__Given text__:
M.S.Ö. Air and Space Museum () is located at Sivrihisar Aviation Center, Eskişehir, Turkey. The museum is open every day except Mondays and admission to the museum is free. The museum has both airworthy historical aircraft and static displays.

Museum
The museum is directly connected to the west apron at the Sivrihisar Aviation Center, where airworthy aircraft can leave the hangars at once and perform display flights. The main entrance of the museum is through the B gate of Sivrihisar Aviation Center. The museum building consists of four hangars and houses various exhibits ranging from engines to dioramas to aircraft. The building also houses the Aeronautical Information Service office and a museum store.

__Dataset__:
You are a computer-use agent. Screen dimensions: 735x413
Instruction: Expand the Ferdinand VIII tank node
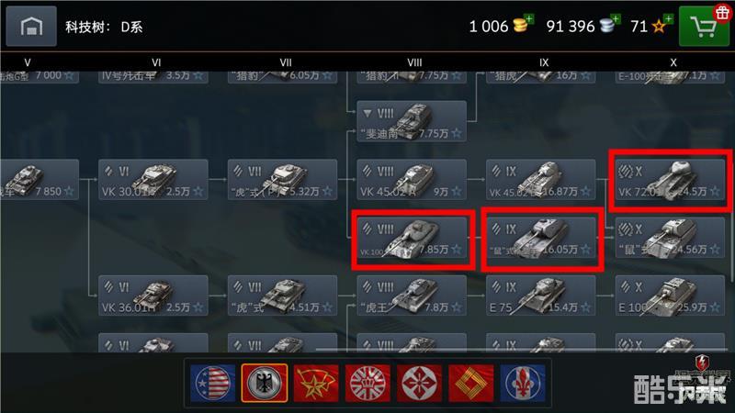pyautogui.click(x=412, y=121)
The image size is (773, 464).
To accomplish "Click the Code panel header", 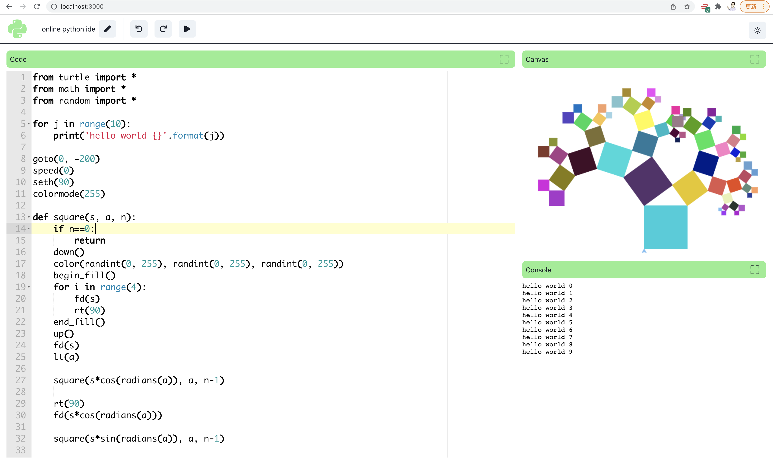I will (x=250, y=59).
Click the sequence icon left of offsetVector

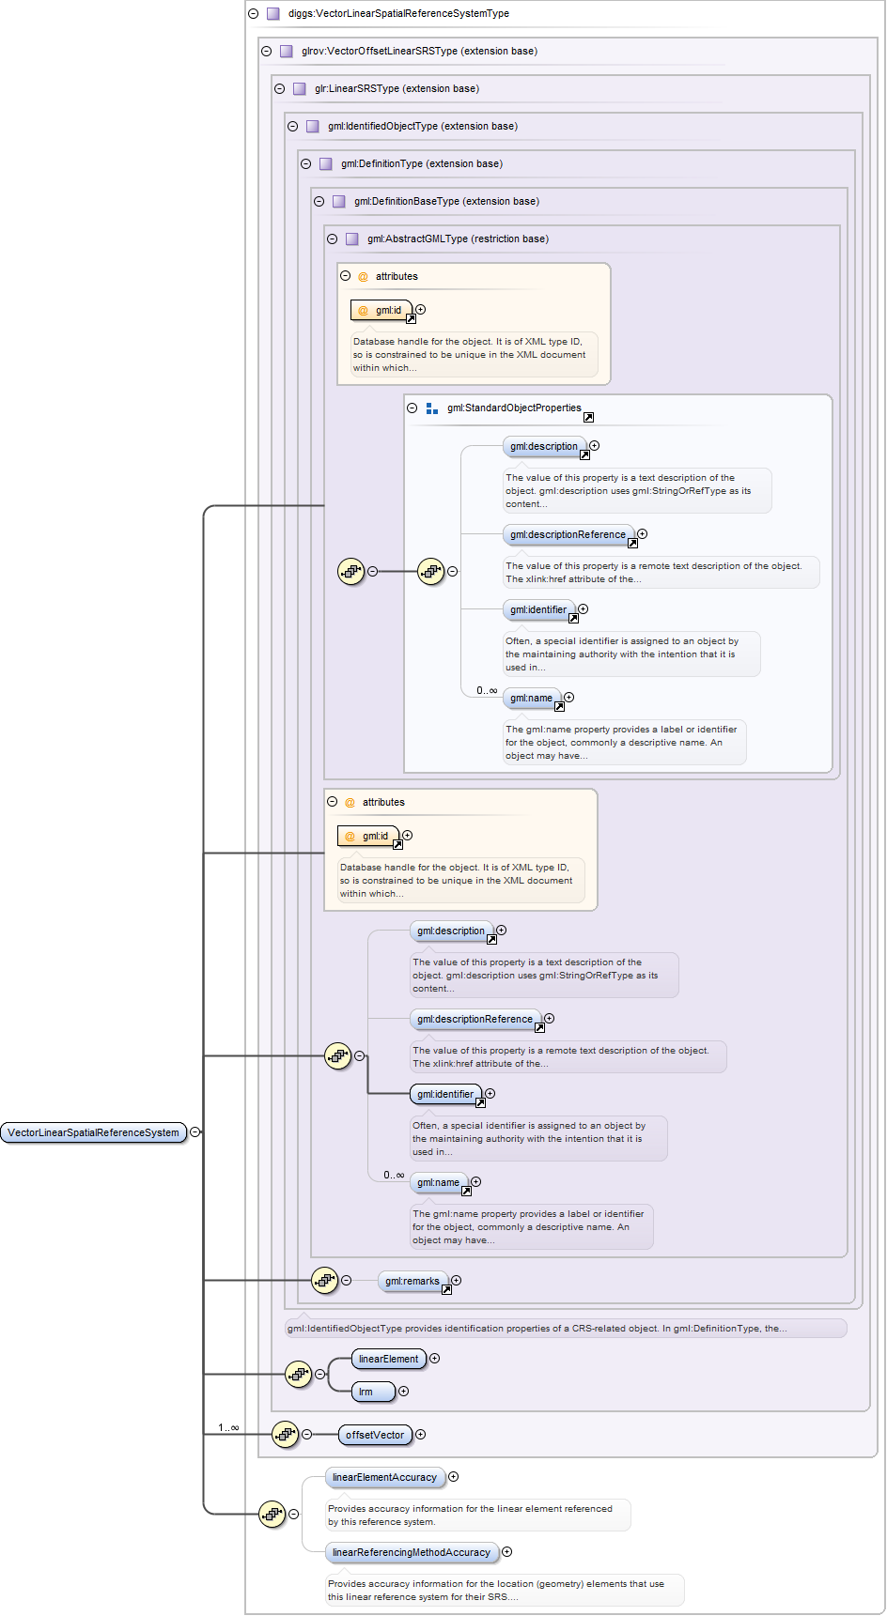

__Exercises to complete__:
A. Rewrite the paragraph of the museum text beginning "The museum is directly connected" as a short bulleted list, keeping its main facts.
B. Please list every kind of exhibit that the museum text names as displayed in the museum building.
C. Translate this sentence from the museum text into Spanish: "The museum is open every day except Mondays and admission to the museum is free."

__Outputs__:
A.
- Directly connected to the west apron of Sivrihisar Aviation Center, so airworthy aircraft can leave the hangars at once and perform display flights
- Main entrance through the center's B gate
- Building made up of four hangars, with exhibits ranging from engines to dioramas to aircraft
- Also houses the Aeronautical Information Service office and a museum store

B.
- Engines
- Dioramas
- Aircraft

C. El museo abre todos los días excepto los lunes y la entrada al museo es gratuita.